Mine out individual code artifacts (files, in this case), from the stack traces in crash dumps.
Map code mined from each crash to code in source control; use binary/function mapping for files, if files aren’t in crash
The resultant pairing between code on crashes to source control code is our approximation of the attack surface.
Simple by design; not language limited, works in multiple domains, just need crashes with stack traces. Highly flexible!
To limit data, we do random sampling of crashes placed into the process at the first step. 10% of crashes, 20% of crashes, et cetera.
Do multiple samples at each “level” (10%, 20%, etc), also look at how the attack surface changes from sample to sample at each sampling level.
Trying to answer; does our approximation change greatly with different samplings of crash dump stack traces?

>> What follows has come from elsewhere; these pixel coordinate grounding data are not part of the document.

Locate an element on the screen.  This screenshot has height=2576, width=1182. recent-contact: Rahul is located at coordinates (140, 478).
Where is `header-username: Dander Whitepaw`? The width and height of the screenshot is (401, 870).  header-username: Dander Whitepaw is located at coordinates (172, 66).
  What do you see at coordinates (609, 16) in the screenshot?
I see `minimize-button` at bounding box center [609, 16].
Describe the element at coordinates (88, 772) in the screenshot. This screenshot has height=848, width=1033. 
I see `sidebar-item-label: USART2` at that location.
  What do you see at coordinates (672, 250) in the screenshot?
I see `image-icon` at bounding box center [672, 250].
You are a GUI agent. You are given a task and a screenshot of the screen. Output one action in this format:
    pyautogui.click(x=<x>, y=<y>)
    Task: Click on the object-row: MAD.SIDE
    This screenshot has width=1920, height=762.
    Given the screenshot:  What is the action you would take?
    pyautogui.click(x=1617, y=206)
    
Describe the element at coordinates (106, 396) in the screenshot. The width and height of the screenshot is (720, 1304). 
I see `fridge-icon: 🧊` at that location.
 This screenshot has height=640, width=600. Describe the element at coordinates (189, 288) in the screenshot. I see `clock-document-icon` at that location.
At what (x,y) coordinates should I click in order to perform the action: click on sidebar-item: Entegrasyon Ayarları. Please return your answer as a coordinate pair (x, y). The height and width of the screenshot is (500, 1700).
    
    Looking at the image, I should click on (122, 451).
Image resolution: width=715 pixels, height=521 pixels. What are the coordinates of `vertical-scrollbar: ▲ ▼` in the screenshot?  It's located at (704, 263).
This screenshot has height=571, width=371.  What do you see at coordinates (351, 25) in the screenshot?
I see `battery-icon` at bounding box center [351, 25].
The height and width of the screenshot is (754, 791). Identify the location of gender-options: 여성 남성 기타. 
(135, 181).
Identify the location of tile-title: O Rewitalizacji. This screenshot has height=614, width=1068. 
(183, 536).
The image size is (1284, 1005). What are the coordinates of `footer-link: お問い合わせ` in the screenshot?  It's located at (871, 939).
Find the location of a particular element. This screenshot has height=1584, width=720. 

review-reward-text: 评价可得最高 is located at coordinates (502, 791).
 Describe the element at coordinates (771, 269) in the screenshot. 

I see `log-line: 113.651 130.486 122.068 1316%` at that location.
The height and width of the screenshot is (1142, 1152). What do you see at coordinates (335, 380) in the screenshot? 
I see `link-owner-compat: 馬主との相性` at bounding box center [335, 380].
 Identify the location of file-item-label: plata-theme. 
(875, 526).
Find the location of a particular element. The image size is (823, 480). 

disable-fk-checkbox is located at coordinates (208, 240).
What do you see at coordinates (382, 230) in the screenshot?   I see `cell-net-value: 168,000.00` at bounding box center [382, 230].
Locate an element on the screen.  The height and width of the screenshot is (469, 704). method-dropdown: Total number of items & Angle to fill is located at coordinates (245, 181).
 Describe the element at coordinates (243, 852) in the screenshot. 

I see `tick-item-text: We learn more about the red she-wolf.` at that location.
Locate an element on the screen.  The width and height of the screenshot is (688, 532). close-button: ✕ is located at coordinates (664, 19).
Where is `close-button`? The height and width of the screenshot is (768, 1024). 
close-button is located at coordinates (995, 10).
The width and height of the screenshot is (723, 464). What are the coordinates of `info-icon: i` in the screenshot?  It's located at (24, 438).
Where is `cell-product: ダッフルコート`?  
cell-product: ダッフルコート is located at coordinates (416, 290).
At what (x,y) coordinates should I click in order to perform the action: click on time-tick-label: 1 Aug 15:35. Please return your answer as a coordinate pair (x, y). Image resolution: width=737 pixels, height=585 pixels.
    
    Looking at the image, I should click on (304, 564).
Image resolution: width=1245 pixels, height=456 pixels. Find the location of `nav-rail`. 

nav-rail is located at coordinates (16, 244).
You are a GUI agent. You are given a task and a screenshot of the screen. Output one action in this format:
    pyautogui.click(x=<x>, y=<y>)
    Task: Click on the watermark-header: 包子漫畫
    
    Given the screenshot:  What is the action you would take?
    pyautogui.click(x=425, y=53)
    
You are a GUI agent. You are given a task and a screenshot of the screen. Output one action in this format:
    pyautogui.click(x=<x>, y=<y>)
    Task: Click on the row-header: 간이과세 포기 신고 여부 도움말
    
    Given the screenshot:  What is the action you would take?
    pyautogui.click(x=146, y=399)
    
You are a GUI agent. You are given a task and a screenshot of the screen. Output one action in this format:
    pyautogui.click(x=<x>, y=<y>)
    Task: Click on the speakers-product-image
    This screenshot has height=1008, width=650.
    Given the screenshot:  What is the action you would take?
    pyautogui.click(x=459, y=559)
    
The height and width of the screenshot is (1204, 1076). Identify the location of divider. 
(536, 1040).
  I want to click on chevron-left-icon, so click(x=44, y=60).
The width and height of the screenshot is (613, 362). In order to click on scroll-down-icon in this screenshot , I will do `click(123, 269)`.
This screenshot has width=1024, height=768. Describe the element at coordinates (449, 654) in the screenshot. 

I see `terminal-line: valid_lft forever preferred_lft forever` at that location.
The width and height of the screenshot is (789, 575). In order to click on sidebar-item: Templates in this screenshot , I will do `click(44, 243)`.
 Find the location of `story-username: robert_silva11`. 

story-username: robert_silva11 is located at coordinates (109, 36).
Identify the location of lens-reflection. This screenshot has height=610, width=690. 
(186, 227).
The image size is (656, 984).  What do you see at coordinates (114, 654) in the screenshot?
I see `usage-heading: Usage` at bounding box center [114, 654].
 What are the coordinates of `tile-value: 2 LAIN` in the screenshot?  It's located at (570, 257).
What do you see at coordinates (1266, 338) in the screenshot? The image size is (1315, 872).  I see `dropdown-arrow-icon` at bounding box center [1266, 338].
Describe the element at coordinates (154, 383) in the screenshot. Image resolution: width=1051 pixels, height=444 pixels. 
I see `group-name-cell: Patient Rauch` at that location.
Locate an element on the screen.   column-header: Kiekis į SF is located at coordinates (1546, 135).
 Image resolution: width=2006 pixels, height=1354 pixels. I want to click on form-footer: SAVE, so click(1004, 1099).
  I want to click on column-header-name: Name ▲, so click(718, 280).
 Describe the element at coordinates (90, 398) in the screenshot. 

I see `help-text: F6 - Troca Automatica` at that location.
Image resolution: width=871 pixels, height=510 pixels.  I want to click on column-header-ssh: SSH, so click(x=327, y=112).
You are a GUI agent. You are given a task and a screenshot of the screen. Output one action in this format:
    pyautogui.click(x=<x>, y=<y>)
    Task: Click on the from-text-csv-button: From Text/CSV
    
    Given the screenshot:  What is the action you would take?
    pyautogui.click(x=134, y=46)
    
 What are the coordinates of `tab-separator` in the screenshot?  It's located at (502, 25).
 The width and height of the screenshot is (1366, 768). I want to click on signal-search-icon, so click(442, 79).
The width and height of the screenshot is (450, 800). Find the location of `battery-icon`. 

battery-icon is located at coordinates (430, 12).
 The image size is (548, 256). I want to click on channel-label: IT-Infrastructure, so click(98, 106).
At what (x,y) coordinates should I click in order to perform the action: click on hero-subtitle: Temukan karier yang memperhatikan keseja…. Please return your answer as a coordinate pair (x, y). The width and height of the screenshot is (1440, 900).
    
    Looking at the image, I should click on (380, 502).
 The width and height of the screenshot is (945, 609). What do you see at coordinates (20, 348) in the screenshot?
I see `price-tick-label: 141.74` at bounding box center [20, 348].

Chart of percentage of files on the attack surface vs. vulnerabiltiies covered by attack surface.
Vulnerabilities are 5 times as likely to be in code that crashes than not!
Great place to start to run other tools, like static analysis, vulnerability prediction models, etc. Limits the work you need to do.
Tiny variations, can use a quarter of the data available and our metrics change less than a percentage point with no change between samples.
Comparison against previous study; we see a similar 2:1 ratio from vulnerabilities to files, so vulnerabilities are twice as dense in crashing code across all samples.